Reputation: 1090
I'm fairly new with SIMD and wanted to try to see if I could get GCC to vectorise a simple action for me.
So I looked at this post and wanted to do more or less the same thing. (but with gcc 5.4.0 on Linux 64bit, for a KabyLake processor)
I essentially have this function:
/* m1 = N x M matrix, m2 = M x P matrix, m3 = N x P matrix & output */
void mmul(double **m1, double **m2, double **m3, int N, int M, int P)
{
for (i = 0; i < N; i++)
for (j = 0; j < P; j++)
{
double tmp = 0.0;
for (k = 0; k < M; k++)
tmp += m1[i][k] * m2[k][j];
tmp = m3[i][j];
}
return m3;
}
Which I compile with -O2 -ftree-vectorize -msse2 -ftree-vectorizer-verbose=5
, however I don't see any message that the vectorization was done.

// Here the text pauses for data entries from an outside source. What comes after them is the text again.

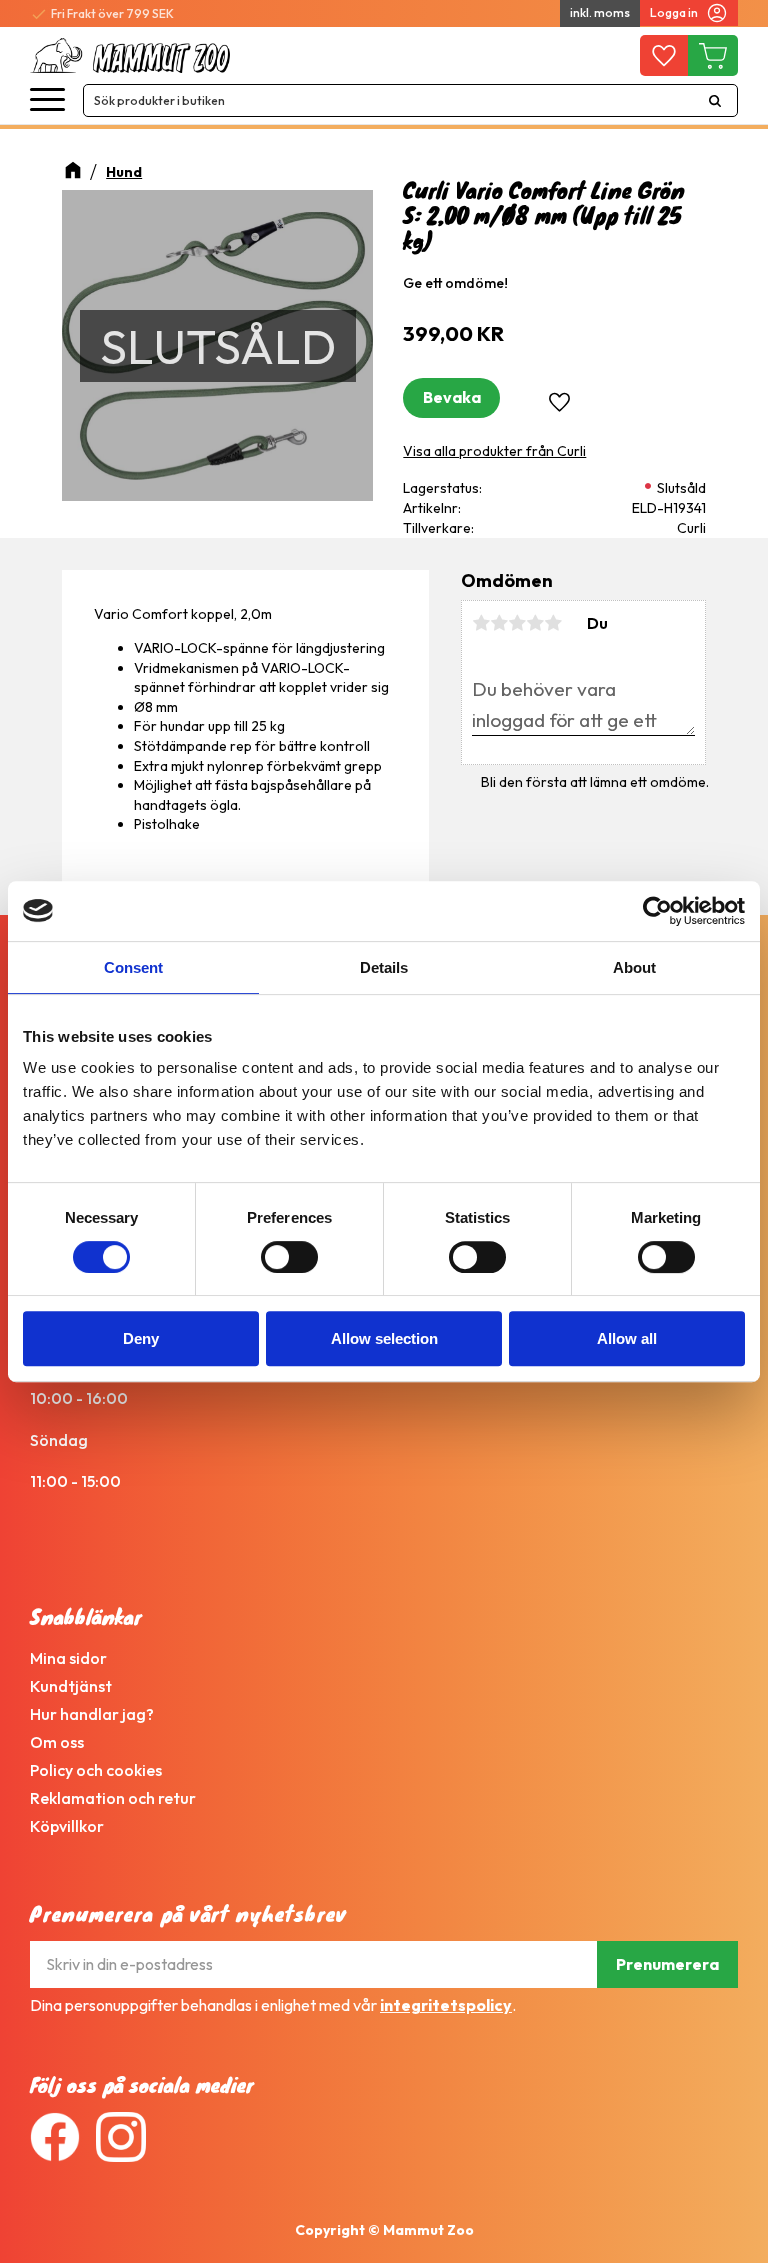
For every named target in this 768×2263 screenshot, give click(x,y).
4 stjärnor (535, 623)
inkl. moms (600, 12)
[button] (47, 100)
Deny (141, 1338)
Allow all (627, 1338)
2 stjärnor (499, 623)
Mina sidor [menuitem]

If anyone could help me out, that would be very much appreciated.
Upvotes: 0
Views: 1548
Reputation: 2536
There is no message for vectorization done in you command! You can use -fopt-info-vec
to turn the vectorization report on. But, do not rely on it. Compiler sometimes lies (They vectorize and report it but don't use it!) you can chek the improvements!For this purpose, you can measure the speedup. First, disable vectorization and measure the time t1. Then enable and measure the time t2. The speed up will be t1/t2 if it's bigger than 1 it says compiler improved if 1 no improvement if less than one it says compiler auto-vectorizer ruined that for you! Another way you can add -S
to your command and see the assembly codes in a separated .s
file.
NOTE: if you want to see the autovectorization power add -march=native
and delete that -msse2
.
UPDATE: When you use a variable such a N
,M
, etc. as the loop counter you might not see vectorization. Thus, you should have used constants
instead. In my experience, the matrix-matrix multiplication is vectorizable using gcc 4.8, 5.4 and 6.2
. Other compilers such as clang-LLVM
, ICC
and MSVC
vectorize it as well. As mentioned in comments if you use double
or float
datatypes you might need to use -ffast-math
which is an enabled flag in -Ofast
optimization level, to say you don't need a high-accuracy result (It's OK most of the times). Its because ompilers are more carful about floting-point operations.
Upvotes: 2